I agree, you are definitely a very strong person.

----------


## Flo

I totally agree with the others......you have a great inner strength and you are getting things done. I admire your bravery and courage.xx

----------


## Sissy

I am very tired after work. I hope it eases fast. I am getting my first pay check soon, it helps me a tiny bit. Pay is not too good, but better than none. Weekend extras andlate night extras are making this doable. I manage to make ends meet, but it is still a tight call. Jani makes better money than me, but he is very generous with it. Me and Kids never have to ask if we need something, and I can't buy it.

----------


## Suzi

That's how it should be in a relationship I believe. It's not about "his" and "yours" but about "ours".. 

Shift work is always exhausting.... Make sure you are taking time out to look after you hunni.. 
How do your boys feel about the move?

----------


## Sissy

Well. None of us is too happy, but this is what we need to do. I still feel uncomfortable when needing to ask him to pay something that is not his responsibility. Like school payments for Kids. Because he is not their father, who in my opinion is the one that should particioate more. But that is a whole a other matter I don't have energy for right now

----------


## Suzi

Hunni, he wants to be with you and has taken on the boys with you...

----------


## Sissy

Yes, that is True. That is why I feel so sad he is struggling with an illness as bad as alcoholism. I know he wants to get better. But it wears me out when things go sideways

----------


## Suzi

It's going to love, but you're a team..

----------


## Sissy

I am trying to find out who I need to be in touch with, to get a permission to take few birds to my moms house. This is abit Hard. But I can't give up just yet

----------


## Flo

In the UK..as far as I am aware.... it is suggested that you phone DEFRA (Department of Food and Rural Affairs) to let them know that you are keeping hens, one reason is if you have a large amount of hens (which I don't think you have) the other reason is so that they can contact you if there is any disease which may affect your flock and others. This isn't an absolute law but a sensible suggestion. The other people you may like to contact is your local Council that deals with the area that you are going to live in. Again, this isn't a hard and fast law. They probably won't mind and will consider you a responsible owner if you tell them. Finally, you can ask the neighbours either side of you if they would mind you keeping a few. If they are happy then you've covered all bases. The only concern that the neighbours and council might have is if the hens will attract vermin, If you can assure them that you'll do your best to avoid this problem then I can't see any reason for you to just carry on and enjoy them!
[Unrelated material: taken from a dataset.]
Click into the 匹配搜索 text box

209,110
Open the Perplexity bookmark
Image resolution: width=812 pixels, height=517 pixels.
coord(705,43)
You can always give the neighbours a few eggs to keep them sweet! :(giggle):  Re your other half, his illness isn't going to be an easy fix and you're bound to feel anxious, but Suzi and Co are right when they say that in a relationship any assets involve both of you and money is shared. He knew what he was getting himself into when he met you. Your boys are now his boys...this is the way it is. But in mine and Ian's case I have it sorted. What's his is mine, and what's mine is my own!! :(rofl):

----------

Stella180 (30-07-21),Suzi (30-07-21)

----------


## Suzi

How are you love?

----------


## Sissy

Mad tired. So many things I can not remember at work. I am exhausted all the time. And can't get enough sleep either. It is difficult to calm down when I get home late and know I gotta be back at work early

----------


## Suzi

Oh love, I'm sorry. Shift work can be really, really tough to get used to. Are you getting help at home or are you having to run the house etc? Do you have a moving day?

----------


## Sissy

We need to be gone by the end of August. No help, house is not running itself either. Jani does alot though.

----------


## Suzi

Can you ask your boys for more help? Especially whilst you are adjusting to the new shift patterns...

----------


## Sissy

I have my permission to have chickens there now. I need to cut my flock to minimum, so I am rehoming some as fast as I can arrange. This has been a total chaos. On top of everything, our days Off are never at same time, so we are trying to make progress on our own. And it is so hard. And tiring. And and and. But I am trying.

----------


## Strugglingmum

:Panda: 
You are doing so well and coping amazingly with it all. 
Moving is so stressful at the best of times. Try to remember why you are doing this and the hope it gives you for the future. Xx

----------


## Suzi

All you can do is keep trying hunni. You're doing amazingly to keep on with this. 
How are you doing hunni? Are you managing to deal with all the emotions and thoughts? 
How is Le Dude's drinking?

----------


## Flo

Good for you! Glad you have permission for chooks. You have a lot on your plate at the moment but it will all come together soon.xx

----------


## Sissy

I am trying to live my own life and focus on my own Well being. He drinks, but actually very responsibly now. One if any, and not every day. He has not been trying to get drunk at all. Which surprises me, because it has never been like this. He says he wants to be like normal people with this. But I am not holding my breath for any kind of miracle. I am just happy he can have one, and have sparkling water after that.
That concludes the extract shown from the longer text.